I used to not be very good at choosing my friends. (Understatement of the year, right there.) I distinctly remember an incident in my sixth grade art class, where we paired up to draw portraits of each other. I paired up with my best friend, and started working on her portrait as she worked on mine. I looked up because suddenly she started pounding her marker on the page, making a funny noise, and asked her what she was doing.
“I’m drawing all your pimples, of course! Next, I’m going to start on your unibrow.”
I remember my jaw dropping and face flushing with shame, having absolutely no idea what to say. And unfortunately, incidents like this were entirely not rare for a lot of my middle school & high school existence; I seemed to near-universally attract friends who, while nice some of the time, were downright abusive at least half the time. Unsurprisingly, this seriously screwed with my own self-image, which made me think I was worthless, which kept me putting up with their abuse instead of telling them to fuck off. (Familiar cycle? Anyone?) I was probably 18 or 19 before I had mostly recovered my sense of self-esteem, despite the fact that I stopped hanging out with those people at 15-16.
As women, we’re socialized to be shitty to each other. And to expect shittiness from each other. Everyone knows that teenage girls (or, of course, women in general, but especially teenagers) are just catty, prone to betrayal, and drama magnets. That’s just the way things go, right? No changing it!
There is this ideal version of “close as sisters” female friends, that we’re all supposed to strive for, that’s displayed everywhere in the media as the pot of gold at the end of the rainbow. But then, we also have “frenemies” – a concept, almost exclusively female, that didn’t even exist when I was a kid/teenager (and thank heavens, because I certainly didn’t need anyone even remotely normalizing the behavior of my “friends”, since I was already trying hard enough to do it myself). How can we trust each other if we’re constantly waiting for a catty remark or some kind of backstabbing to occur?

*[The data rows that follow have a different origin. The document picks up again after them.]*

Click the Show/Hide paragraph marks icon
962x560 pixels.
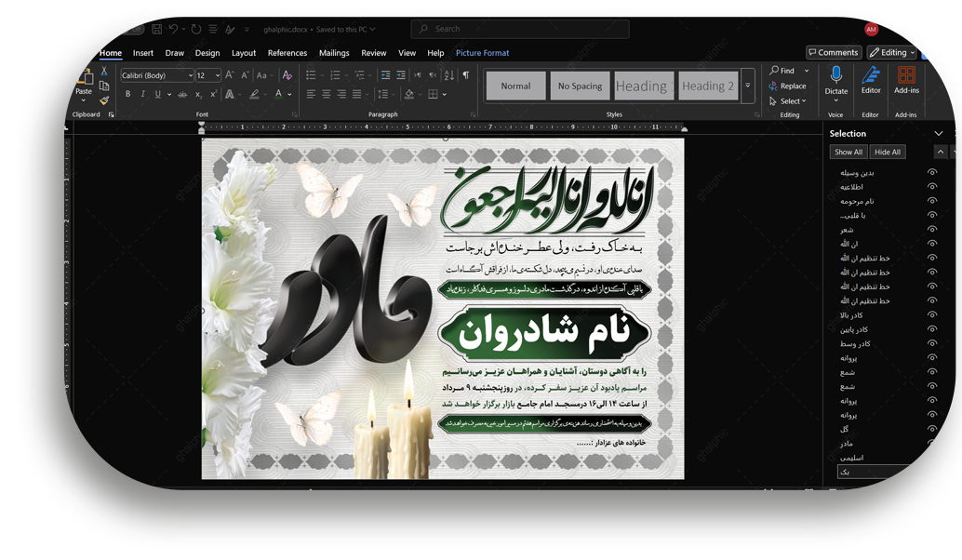466,75
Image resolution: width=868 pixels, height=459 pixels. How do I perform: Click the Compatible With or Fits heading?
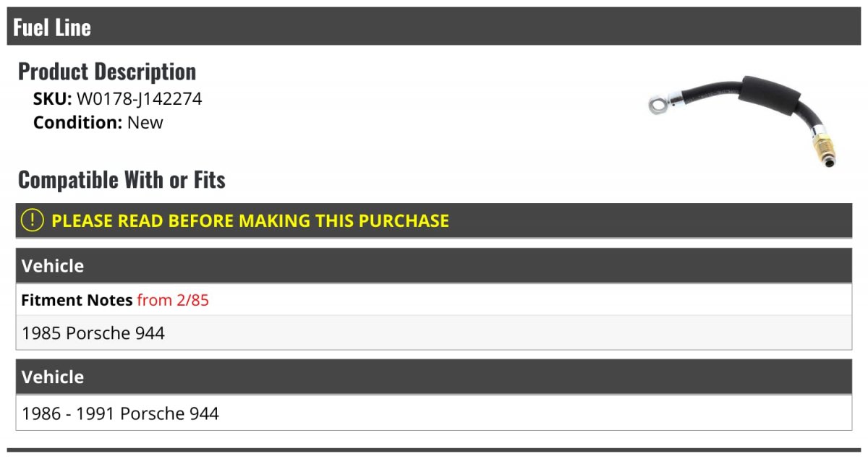pos(122,179)
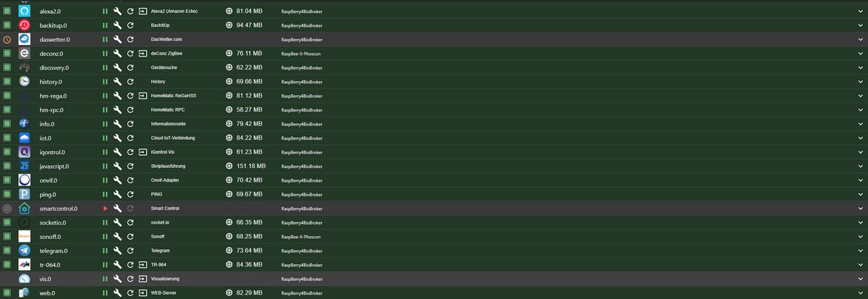The image size is (868, 299).
Task: Toggle grey status indicator for smartcontrol.0
Action: [x=7, y=209]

For a while, my way of dealing with it was to just not be friends with women. I told myself I’d rather hang out with guys, because they weren’t going to betray me. (Shocker: it turns out guys are just as capable of being catty as the ladies are! Who knew.) When I began to read more about feminism and started to think critically about our culture as a whole, and the messages our culture sends us, that helped – looking at the way women’s relationships with each other are portrayed in the media does wonders for explaining some of the things I experienced.
And then, of course, there’s looking back at an adult at things that I didn’t fully understand as a child. My “friends” in particular, who were so cruel, almost universally had problems at home, to varying degrees that I couldn’t really understand as a 12-13 year old who came from a stable, happy family. Does this excuse their behavior? No. But I can forgive them for being cruel teenagers while acknowledging the damage they did to me at the same time. Those two things don’t contradict each other. And I can certainly see how a young person, not taught any healthy coping mechanisms for anger (dealing well with anger is not something our culture addresses – you may have noticed), frustrated with other areas of their life, would turn to taking out their anger on someone else in a way that, though not really encouraged, is generally considered socially acceptable.

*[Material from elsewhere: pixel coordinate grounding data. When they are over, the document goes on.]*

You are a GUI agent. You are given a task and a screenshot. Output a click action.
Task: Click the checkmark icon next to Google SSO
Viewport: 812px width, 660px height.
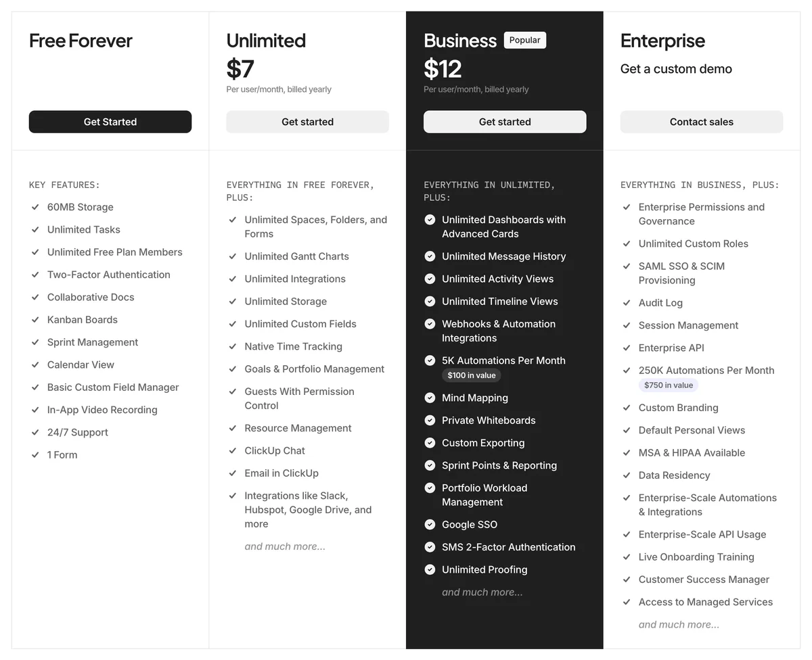coord(430,524)
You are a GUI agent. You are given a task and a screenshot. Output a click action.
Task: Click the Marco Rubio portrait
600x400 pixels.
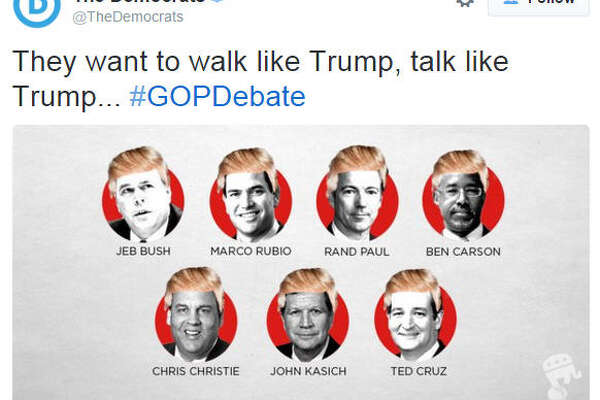251,194
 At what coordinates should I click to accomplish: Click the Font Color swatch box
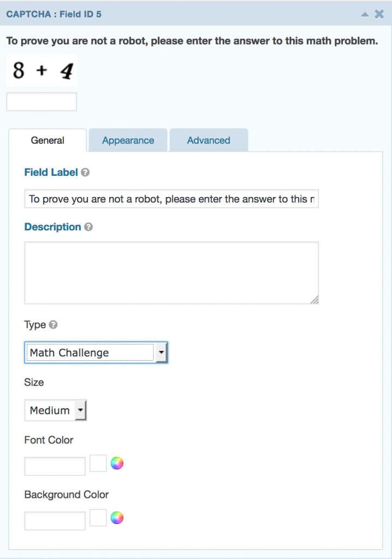[98, 463]
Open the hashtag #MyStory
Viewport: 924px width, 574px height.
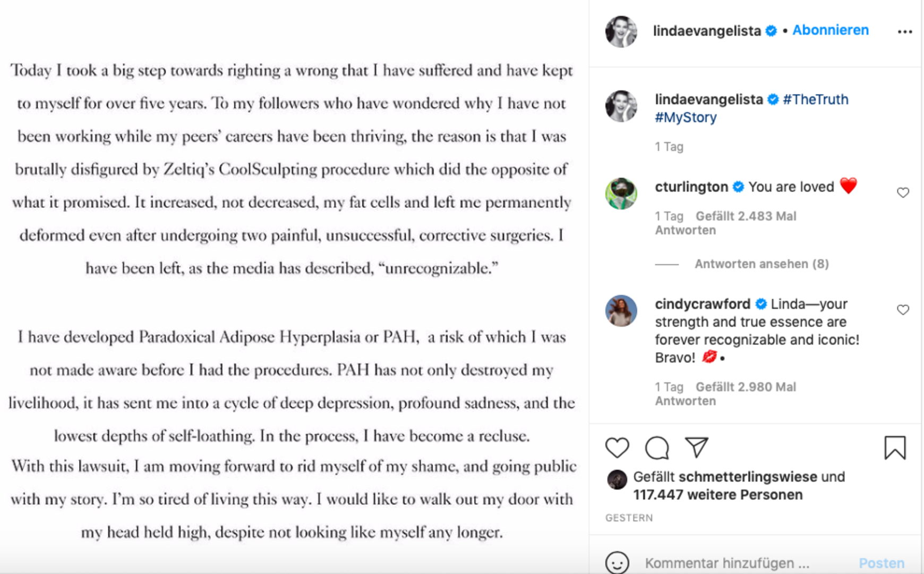tap(685, 117)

The toughest part is that I have no easy answers for how to stop this. How do you break any cycle once it’s going?
The conclusion I’ve come to is that the only real participation we can have in stopping the cycle is simply refusing to participate. Don’t tell the girls you know that other girls are mean and not to be trusted. (Which sounds really basic, but I overhear this all the time.) Don’t be catty or a “frenemy” yourself. Help people – including yourself – understand how to deal with things like frustration and anger in a healthy way, without taking it out on anyone else.
And…simple though it may be, that’s all I’ve got. It seems tiny, but if we all aim for that, maybe we can make a difference. How do you refuse to participate in the cycle of girl-hate?